### Your goal
The answer should consist of all the records, written out word for word.

### Material supplied
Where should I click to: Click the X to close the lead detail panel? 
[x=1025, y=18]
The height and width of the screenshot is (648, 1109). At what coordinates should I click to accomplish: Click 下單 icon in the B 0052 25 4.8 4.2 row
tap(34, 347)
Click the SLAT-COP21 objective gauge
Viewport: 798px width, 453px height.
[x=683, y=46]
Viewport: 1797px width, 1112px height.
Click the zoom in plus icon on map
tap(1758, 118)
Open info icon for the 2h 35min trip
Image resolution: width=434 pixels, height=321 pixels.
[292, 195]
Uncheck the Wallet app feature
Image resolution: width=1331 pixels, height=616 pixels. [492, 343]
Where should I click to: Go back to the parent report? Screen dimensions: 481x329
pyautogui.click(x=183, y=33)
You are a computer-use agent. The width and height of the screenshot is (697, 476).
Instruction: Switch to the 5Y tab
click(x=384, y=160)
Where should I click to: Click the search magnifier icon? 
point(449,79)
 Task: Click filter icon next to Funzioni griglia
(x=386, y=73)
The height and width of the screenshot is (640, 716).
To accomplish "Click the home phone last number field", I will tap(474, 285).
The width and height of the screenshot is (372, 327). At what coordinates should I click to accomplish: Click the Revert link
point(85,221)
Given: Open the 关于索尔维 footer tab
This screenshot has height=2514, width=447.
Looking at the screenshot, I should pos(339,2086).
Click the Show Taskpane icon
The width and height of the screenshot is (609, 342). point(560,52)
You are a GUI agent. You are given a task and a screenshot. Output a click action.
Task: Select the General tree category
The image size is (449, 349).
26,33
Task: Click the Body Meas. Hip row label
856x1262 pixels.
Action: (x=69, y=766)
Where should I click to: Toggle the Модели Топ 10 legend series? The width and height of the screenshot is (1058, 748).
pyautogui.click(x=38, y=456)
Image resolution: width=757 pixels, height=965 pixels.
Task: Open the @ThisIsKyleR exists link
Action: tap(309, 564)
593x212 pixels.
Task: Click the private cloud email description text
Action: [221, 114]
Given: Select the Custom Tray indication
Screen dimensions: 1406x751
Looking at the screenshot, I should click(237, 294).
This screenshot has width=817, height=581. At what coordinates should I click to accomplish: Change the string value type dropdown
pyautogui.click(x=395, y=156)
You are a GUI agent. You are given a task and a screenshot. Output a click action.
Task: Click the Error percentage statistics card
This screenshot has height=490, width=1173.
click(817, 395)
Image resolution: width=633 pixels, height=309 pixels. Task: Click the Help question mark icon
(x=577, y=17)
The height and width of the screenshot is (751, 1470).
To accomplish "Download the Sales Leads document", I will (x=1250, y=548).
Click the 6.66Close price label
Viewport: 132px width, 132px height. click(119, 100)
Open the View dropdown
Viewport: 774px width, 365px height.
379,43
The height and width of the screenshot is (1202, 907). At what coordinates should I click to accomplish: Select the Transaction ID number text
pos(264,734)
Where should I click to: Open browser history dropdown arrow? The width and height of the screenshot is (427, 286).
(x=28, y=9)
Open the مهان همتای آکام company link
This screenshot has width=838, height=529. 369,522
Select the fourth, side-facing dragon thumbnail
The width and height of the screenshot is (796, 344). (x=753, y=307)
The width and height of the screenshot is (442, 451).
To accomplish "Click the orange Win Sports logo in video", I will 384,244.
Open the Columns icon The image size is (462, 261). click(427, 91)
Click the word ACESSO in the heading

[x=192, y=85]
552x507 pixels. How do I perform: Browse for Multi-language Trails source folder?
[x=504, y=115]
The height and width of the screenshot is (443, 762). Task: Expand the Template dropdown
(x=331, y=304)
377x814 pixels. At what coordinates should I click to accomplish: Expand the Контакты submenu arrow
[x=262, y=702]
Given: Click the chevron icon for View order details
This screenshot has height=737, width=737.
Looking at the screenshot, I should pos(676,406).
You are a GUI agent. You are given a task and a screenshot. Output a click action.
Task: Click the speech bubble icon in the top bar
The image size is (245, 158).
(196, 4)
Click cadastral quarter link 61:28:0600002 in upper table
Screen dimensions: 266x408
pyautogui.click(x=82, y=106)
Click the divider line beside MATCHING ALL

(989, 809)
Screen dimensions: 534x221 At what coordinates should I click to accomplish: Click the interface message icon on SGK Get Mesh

### Worked solution
Where should I click to: Click the X to close the lead detail panel? 
[x=1025, y=18]
The height and width of the screenshot is (648, 1109). At what coordinates should I click to accomplish: Click 下單 icon in the B 0052 25 4.8 4.2 row
tap(34, 347)
Click the SLAT-COP21 objective gauge
Viewport: 798px width, 453px height.
[x=683, y=46]
Viewport: 1797px width, 1112px height.
Click the zoom in plus icon on map
tap(1758, 118)
Open info icon for the 2h 35min trip
Image resolution: width=434 pixels, height=321 pixels.
[292, 195]
Uncheck the Wallet app feature
Image resolution: width=1331 pixels, height=616 pixels. [492, 343]
Where should I click to: Go back to the parent report? Screen dimensions: 481x329
pyautogui.click(x=183, y=33)
You are a computer-use agent. The width and height of the screenshot is (697, 476).
Instruction: Switch to the 5Y tab
click(x=384, y=160)
Where should I click to: Click the search magnifier icon? 
point(449,79)
 Task: Click filter icon next to Funzioni griglia
(x=386, y=73)
The height and width of the screenshot is (640, 716).
To accomplish "Click the home phone last number field", I will tap(474, 285).
The width and height of the screenshot is (372, 327). At what coordinates should I click to accomplish: Click the Revert link
point(85,221)
Given: Open the 关于索尔维 footer tab
This screenshot has height=2514, width=447.
Looking at the screenshot, I should pos(339,2086).
Click the Show Taskpane icon
The width and height of the screenshot is (609, 342). point(560,52)
You are a GUI agent. You are given a task and a screenshot. Output a click action.
Task: Select the General tree category
The image size is (449, 349).
26,33
Task: Click the Body Meas. Hip row label
856x1262 pixels.
Action: (x=69, y=766)
Where should I click to: Toggle the Модели Топ 10 legend series? The width and height of the screenshot is (1058, 748).
pyautogui.click(x=38, y=456)
Image resolution: width=757 pixels, height=965 pixels.
Task: Open the @ThisIsKyleR exists link
Action: tap(309, 564)
593x212 pixels.
Task: Click the private cloud email description text
Action: [221, 114]
Given: Select the Custom Tray indication
Screen dimensions: 1406x751
Looking at the screenshot, I should click(237, 294).
This screenshot has width=817, height=581. At what coordinates should I click to accomplish: Change the string value type dropdown
pyautogui.click(x=395, y=156)
You are a GUI agent. You are given a task and a screenshot. Output a click action.
Task: Click the Error percentage statistics card
This screenshot has height=490, width=1173.
click(817, 395)
Image resolution: width=633 pixels, height=309 pixels. Task: Click the Help question mark icon
(x=577, y=17)
The height and width of the screenshot is (751, 1470).
To accomplish "Download the Sales Leads document", I will (x=1250, y=548).
Click the 6.66Close price label
Viewport: 132px width, 132px height. click(119, 100)
Open the View dropdown
Viewport: 774px width, 365px height.
379,43
The height and width of the screenshot is (1202, 907). At what coordinates should I click to accomplish: Select the Transaction ID number text
pos(264,734)
Where should I click to: Open browser history dropdown arrow? The width and height of the screenshot is (427, 286).
(x=28, y=9)
Open the مهان همتای آکام company link
This screenshot has width=838, height=529. 369,522
Select the fourth, side-facing dragon thumbnail
The width and height of the screenshot is (796, 344). (x=753, y=307)
The width and height of the screenshot is (442, 451).
To accomplish "Click the orange Win Sports logo in video", I will 384,244.
Open the Columns icon The image size is (462, 261). click(427, 91)
Click the word ACESSO in the heading

[x=192, y=85]
552x507 pixels. How do I perform: Browse for Multi-language Trails source folder?
[x=504, y=115]
The height and width of the screenshot is (443, 762). Task: Expand the Template dropdown
(x=331, y=304)
377x814 pixels. At what coordinates should I click to accomplish: Expand the Контакты submenu arrow
[x=262, y=702]
Given: Click the chevron icon for View order details
This screenshot has height=737, width=737.
Looking at the screenshot, I should pos(676,406).
You are a GUI agent. You are given a task and a screenshot. Output a click action.
Task: Click the speech bubble icon in the top bar
The image size is (245, 158).
(196, 4)
Click cadastral quarter link 61:28:0600002 in upper table
Screen dimensions: 266x408
pyautogui.click(x=82, y=106)
Click the divider line beside MATCHING ALL

(989, 809)
Screen dimensions: 534x221 At what coordinates should I click to accomplish: Click the interface message icon on SGK Get Mesh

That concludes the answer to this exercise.